[TO DO]
a: Name every drug that the book review mentions by name.
b: Return the part of the book review starting with "4 stars: Eye" and going on through "products and meth.".

[TEXT PASSAGE]
—————
This one is by the bestselling author of Dreamland, which I have not read.
4 stars: Eye opening.
Quinones details the drug scene in America, from the early 2000's, where heroin and cocaine were the biggest drugs on the streets, to now, with the rise of meth. He also talks at length about the Mexican drug cartels and when they made the switch from farmed drugs, like opium to lab-made, synthetic drugs which encompasses fentanyl products and meth.
Along with all of that, he shares personal stories from several people who have been affected by drugs, and what a few communities are doing to fight back.
* * * * *
Wow, this book really brought things to light that I did not know about. The picture it paints of America is sobering, to say the least. Depressing, even. Drugs and cartels and synthetic chemicals made in China and shipped to whoever wants to make their own drugs to sell from home. It's a lot.
I'm glad I read it, though. This is happening. In my town, and in yours, whether the families being affected have broken through the shame to talk about it or not, it's happening. We're all seeing the aftermath of it--although it's not really aftermath, because it's ongoing. Just the havoc, I guess, is the better way to put it. Kids flooding foster care because parents are too doped up to take care of them. Homelessness exploding, drug overdoses killing more people than covid in the first half of 2020.
—————
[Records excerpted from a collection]
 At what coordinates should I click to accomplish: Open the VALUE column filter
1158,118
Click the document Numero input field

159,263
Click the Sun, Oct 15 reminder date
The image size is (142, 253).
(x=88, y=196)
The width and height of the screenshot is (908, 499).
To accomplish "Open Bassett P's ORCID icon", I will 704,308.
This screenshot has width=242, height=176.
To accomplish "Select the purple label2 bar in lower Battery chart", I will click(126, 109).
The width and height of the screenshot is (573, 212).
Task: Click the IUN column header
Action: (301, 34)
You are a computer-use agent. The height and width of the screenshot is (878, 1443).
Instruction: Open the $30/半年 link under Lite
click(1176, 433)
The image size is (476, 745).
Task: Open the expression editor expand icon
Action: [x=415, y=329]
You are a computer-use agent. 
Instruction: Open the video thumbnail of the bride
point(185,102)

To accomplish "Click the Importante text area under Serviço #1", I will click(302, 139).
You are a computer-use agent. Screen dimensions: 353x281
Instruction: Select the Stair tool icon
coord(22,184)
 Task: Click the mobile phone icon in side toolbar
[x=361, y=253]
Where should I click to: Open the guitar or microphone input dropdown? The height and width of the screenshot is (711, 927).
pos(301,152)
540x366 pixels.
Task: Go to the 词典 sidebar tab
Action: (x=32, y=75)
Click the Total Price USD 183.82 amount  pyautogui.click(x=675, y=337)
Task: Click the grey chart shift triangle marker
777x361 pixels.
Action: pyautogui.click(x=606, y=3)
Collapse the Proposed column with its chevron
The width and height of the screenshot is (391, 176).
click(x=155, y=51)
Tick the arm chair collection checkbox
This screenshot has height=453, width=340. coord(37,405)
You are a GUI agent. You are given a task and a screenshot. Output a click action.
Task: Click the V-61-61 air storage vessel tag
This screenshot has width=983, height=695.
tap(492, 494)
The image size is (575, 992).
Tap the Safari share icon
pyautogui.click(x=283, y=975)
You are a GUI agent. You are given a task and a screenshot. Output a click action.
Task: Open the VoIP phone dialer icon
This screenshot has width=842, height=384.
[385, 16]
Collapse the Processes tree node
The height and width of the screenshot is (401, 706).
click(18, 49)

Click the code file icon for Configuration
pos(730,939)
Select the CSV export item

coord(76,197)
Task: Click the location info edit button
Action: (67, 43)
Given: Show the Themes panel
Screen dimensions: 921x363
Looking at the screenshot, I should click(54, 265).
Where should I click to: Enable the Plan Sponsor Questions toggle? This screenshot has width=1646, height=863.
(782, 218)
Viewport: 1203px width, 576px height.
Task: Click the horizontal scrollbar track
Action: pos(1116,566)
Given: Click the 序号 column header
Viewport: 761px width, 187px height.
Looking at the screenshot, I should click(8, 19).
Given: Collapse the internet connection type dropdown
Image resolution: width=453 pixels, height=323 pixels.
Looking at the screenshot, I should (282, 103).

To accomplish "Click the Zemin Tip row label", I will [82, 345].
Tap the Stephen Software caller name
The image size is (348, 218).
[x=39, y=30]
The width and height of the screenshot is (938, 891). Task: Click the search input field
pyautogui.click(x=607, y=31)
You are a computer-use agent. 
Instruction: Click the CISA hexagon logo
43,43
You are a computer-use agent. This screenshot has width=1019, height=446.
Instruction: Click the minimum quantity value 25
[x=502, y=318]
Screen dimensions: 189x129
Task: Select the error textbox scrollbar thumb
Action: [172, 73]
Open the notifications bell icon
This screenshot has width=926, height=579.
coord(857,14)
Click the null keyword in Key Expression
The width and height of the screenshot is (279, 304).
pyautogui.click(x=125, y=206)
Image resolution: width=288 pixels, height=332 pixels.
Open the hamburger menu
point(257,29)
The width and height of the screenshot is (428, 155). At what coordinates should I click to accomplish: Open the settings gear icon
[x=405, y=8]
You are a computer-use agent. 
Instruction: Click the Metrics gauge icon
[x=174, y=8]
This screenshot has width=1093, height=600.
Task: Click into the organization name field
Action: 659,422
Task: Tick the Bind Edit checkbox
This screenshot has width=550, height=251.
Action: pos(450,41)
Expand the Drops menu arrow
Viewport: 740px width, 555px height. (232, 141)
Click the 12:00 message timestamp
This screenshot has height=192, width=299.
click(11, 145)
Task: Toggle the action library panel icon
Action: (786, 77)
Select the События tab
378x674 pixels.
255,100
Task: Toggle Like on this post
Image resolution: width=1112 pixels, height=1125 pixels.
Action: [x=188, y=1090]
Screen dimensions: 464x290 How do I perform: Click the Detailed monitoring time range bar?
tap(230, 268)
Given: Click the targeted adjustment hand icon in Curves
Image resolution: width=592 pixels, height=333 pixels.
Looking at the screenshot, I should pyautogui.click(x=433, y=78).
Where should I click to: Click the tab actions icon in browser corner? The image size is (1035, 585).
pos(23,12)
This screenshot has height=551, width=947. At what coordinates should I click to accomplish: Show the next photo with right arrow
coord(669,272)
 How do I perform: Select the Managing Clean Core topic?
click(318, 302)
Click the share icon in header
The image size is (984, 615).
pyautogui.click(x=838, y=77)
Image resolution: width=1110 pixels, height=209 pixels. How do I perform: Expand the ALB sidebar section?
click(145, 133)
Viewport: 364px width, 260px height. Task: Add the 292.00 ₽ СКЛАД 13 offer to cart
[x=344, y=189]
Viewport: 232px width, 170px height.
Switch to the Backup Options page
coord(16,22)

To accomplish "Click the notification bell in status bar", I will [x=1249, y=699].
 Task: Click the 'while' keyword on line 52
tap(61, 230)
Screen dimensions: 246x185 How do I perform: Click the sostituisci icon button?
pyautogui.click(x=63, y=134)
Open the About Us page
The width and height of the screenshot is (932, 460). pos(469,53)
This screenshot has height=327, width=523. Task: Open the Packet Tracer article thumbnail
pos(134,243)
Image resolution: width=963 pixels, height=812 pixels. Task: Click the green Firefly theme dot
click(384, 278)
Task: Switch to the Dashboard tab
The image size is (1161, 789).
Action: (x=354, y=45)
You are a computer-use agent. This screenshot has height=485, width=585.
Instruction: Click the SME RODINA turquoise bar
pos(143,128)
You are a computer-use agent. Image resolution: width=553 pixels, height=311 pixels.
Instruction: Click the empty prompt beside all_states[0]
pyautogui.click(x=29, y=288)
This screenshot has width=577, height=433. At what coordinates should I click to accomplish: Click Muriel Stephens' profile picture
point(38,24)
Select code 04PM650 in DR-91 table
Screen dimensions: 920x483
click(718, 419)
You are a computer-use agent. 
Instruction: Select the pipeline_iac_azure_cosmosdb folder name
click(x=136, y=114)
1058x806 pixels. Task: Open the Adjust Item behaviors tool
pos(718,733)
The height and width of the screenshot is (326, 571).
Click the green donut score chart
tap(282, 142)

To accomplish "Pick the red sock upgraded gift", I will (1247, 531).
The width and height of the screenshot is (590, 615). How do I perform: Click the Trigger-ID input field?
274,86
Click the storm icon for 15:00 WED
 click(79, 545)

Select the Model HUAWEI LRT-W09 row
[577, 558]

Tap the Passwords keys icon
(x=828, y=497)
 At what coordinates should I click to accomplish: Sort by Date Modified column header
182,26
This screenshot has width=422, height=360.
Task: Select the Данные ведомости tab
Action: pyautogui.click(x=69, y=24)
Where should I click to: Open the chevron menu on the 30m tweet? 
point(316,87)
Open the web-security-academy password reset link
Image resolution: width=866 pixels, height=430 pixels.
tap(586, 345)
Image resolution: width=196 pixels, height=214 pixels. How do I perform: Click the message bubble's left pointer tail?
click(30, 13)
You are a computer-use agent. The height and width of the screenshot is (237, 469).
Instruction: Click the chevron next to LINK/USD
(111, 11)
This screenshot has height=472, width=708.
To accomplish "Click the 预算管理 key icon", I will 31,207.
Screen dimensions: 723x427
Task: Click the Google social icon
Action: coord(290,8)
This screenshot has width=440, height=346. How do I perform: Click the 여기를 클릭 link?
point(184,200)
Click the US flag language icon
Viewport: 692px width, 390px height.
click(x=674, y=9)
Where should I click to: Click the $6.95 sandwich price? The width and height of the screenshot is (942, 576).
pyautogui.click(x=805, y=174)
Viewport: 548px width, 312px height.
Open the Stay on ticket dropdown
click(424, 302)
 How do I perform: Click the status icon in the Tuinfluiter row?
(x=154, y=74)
—————
[RESPONSES TO THE TASKS]
a: heroin, cocaine, meth, opium, fentanyl

b:
4 stars: Eye opening.
Quinones details the drug scene in America, from the early 2000's, where heroin and cocaine were the biggest drugs on the streets, to now, with the rise of meth. He also talks at length about the Mexican drug cartels and when they made the switch from farmed drugs, like opium to lab-made, synthetic drugs which encompasses fentanyl products and meth.